Bu sırada eşim hala işsiz, zamanındaki meseleler yüzünden denetimli serbestliği var ve giremiyor hiçbir yere, bir kurumun sınavını birincilikle kazandığı halde. Bunu da hallettim, araya birileri girdi ve işe başladı. Mutlu olmadığı ve alanında olmayan bir işi var ama işsiz değildi artık. Annemle karşılıklı oturuyoruz bu arada. Ama annem eşimi bildiği için evime 3 kere bile adım atmadı. Yok gibiydi, zaten farklı bir şehre abimin bebeğine bakmak için gitti. Aylarca da burada değildi. Nişanlıyken çok yalvardım kayınvalidemlerin de yakına taşınması için. Kredi bile çektim taşınma masrafları için. İstemediler, taşınmadılar. Bize arabayla 15 dakika mesafede oturuyorlar. Eşim işe girdikten birkaç gün sonra annem yine gidecekti, kayınvalidemi davet etti. Gitmeden beraber bir gün geçirelim dedi. Harika bir gün geçirdik, hediyeleşildi, annem dört döndü kayınvalidemin etrafında. Ertesi gün kayınvalidem annemi aradı.

HAYATINIZDA DUYMADIĞINIZ BİR ŞEY OLDUĞUNDAN EMİNİM: Anneme "sen bundan önceki görüşmemizde bana poponu dönerek oturdun" dedi. Annem ne olduğunu bile anlamamış şekilde "başından beri mi öyle yapıyorum" falan dedi. Kayınvalidem de "seni gördüğüm günden beri iyi hissetmiyorum bana iyi gelmiyorsun" dedi. Hastanede yatarken ona ev yemeği taşıyan annem. Geceliklerini kendisi seçip götüren annem. Evlerinde klozet yok diye hasta tuvaleti almamı söyleyen annem. "Odası yok" diye koca bir oda takımı almamı söyleyen annem. Hiçbir hizmeti, hürmeti esirgemeyen annem.

Bu şekilde anneler arası bağ koptu.

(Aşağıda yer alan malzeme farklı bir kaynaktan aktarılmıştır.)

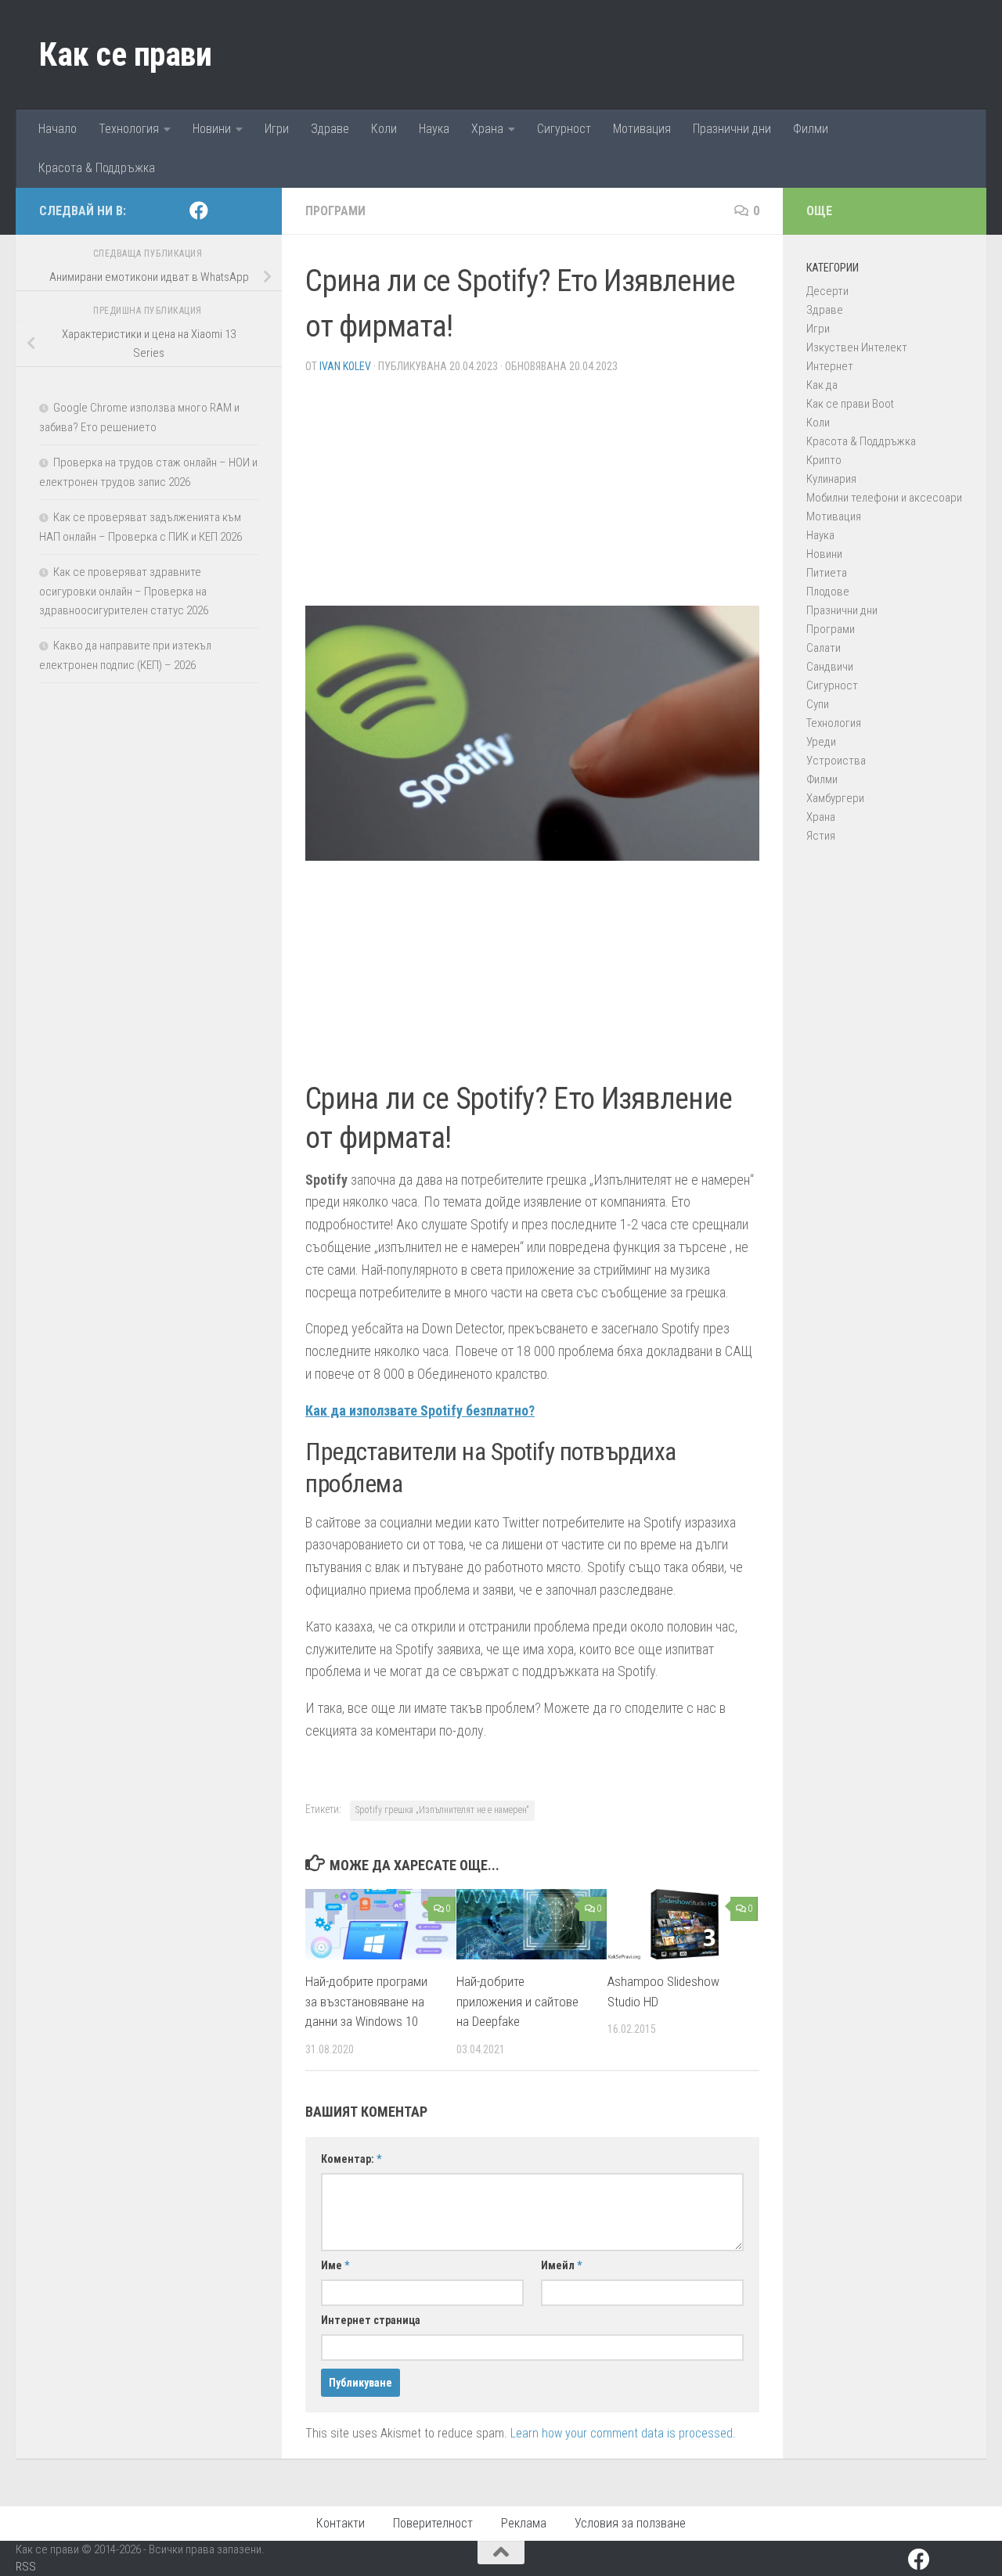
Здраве (330, 128)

Eşimin bana eziyeti daha da arttı. Çok ezilmiş, dışlanmış ve yalnızdım. Eşim ve annesi bir aileydi, bense yabancı biriydim. Babam çok koruyucu ve güçlü bir adamdır. Ona sığındım. Ben itildikçe babama yaklaşıyordum ve babamdan başka kimsem olmadığını hissediyordum, zaten öyleydi de. Ve tam yedinci yıldönümümüzde babama her şeyi anlattım. Yıllardır tanıştığımızı, her şeyi. Babam tek bir şey sordu, "peki şimdi geçmişle mi yaşayacaksınız yoksa mutlu mu olacaksınız?"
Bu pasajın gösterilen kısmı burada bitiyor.